State Treasurer Questions Legality of School Deals with Bond Firms

Wednesday, March 20, 2013

 

California Treasurer Bill Lockyer has asked Attorney General Kamala Harris to issue a formal opinion on whether school districts are illegally contracting with bond underwriting firms for pre-election campaign services in exchange for exclusive contracts to market the bonds later.

There is no question that deals are being worked out between districts and bond firms. Lockyer just wants to know if they have crossed the legal line that prohibits school officials from using public money to pay political consultants to get bond measures passed.  

“It's troubling,” Lockyer told the Voice of San Diego Tuesday. “I think it may well violate current law that limits quid-pro-quo transactions.”

“Typically under these agreements, the underwriter helps the district conduct community forums and other public meetings about the bond measure,” Lockyer wrote in a letter to Harris. “Under some agreements, the underwriter conducts a voter opinion survey or helps prepare ballot arguments. Other agreements specify the underwriting fees paid in connection with any subsequent bond sale will reimburse the underwriter for pre-election campaign services provided.”

Lockyer asked whether these deals could legally be made in exchange for sole-source contracts to underwrite the bonds later, and whether districts could reimburse the bond firms for their services out of bond proceeds.

And, finally, the treasurer asked whether state and local campaign disclosure laws required either party to report these agreements and transactions.    

School district transactions have come under increased scrutiny of late over questionable sales of unconventional construction bonds that defer payments for years but balloon astronomically decades down the road. Nearly a fifth of the state’s 1,000 districts have  incurred this kind of debt and are on the hook for billions of dollars.

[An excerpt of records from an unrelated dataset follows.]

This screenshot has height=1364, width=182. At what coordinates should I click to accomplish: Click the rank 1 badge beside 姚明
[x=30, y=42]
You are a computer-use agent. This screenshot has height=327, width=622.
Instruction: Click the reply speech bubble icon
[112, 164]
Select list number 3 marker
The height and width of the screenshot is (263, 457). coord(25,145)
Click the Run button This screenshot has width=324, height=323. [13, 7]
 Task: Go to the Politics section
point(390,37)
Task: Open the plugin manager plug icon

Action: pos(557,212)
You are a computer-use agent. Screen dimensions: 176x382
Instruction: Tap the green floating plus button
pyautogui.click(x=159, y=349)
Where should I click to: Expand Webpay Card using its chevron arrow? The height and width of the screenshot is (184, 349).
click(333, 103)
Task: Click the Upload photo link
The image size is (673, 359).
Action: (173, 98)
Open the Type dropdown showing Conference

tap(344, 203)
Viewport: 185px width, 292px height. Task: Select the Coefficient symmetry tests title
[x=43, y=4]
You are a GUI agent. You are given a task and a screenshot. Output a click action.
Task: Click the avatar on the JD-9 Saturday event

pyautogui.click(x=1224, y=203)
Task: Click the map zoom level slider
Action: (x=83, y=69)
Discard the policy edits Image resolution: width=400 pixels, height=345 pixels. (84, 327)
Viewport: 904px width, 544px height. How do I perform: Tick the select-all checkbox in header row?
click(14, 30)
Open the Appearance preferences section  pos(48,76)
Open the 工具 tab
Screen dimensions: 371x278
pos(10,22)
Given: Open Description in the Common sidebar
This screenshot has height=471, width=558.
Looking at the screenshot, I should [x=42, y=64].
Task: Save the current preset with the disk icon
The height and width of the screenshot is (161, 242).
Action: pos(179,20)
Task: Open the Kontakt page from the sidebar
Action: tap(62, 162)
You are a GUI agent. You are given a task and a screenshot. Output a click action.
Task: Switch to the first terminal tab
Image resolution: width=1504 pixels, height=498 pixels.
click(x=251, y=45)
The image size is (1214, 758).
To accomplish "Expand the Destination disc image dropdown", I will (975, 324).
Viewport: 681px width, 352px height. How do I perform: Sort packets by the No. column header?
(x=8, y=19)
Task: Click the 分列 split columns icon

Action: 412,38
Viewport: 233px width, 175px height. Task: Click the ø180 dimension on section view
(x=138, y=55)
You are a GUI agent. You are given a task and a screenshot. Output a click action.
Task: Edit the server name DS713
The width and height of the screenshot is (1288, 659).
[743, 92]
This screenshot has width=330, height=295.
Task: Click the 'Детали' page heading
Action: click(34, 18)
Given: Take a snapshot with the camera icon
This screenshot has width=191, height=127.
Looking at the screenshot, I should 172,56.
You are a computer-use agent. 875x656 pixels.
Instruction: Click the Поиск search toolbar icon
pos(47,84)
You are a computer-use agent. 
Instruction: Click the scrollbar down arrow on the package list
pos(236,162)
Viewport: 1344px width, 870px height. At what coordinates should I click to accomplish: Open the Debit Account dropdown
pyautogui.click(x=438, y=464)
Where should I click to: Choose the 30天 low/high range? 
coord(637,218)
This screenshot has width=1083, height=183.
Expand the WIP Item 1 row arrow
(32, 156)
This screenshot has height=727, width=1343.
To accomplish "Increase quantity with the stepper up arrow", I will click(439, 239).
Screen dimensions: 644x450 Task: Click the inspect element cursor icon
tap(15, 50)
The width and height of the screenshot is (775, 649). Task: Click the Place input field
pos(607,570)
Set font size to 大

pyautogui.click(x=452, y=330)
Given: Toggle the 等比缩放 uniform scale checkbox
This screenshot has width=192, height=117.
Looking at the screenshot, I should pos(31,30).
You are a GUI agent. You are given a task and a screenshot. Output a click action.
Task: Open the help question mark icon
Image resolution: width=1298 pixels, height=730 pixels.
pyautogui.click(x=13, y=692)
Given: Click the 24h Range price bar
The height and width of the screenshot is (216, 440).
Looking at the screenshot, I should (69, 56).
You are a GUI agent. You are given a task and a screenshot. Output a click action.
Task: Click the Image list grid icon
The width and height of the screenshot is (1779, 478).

An investigation published last month by Voice of San Diego also found a strong correlation between companies that donated money to San Diego school district bond campaigns and those that win contracts after the elections. For instance, seven of eight companies that donated $5,000 or more to the construction bonds campaign for Poway Unified School District's Proposition C in 2008 landed contracts after it passed, according to Voice of San Diego.

–Ken Broder

 

To Learn More:

California’s Lockyer Seeks Examination of School Bonds (by Alison Vekshin, Bloomberg)

Lockyer: School Bond Election Deals Appear Illegal (by Melody Petersen, Orange County Register)

Lockyer Seeks Legal Opinion on School Construction Bond Campaigns (by William Nottingham, Los Angeles Times)

On Local School Bonds, Big Donors Often Win Big Contracts (by Will Carless and Wendy Fry, Voice of San Diego)

School District Uses Popular Financial Tool to Turn $105 Million Loan into a $1 Billion Debt (by Ken Broder, AllGov California)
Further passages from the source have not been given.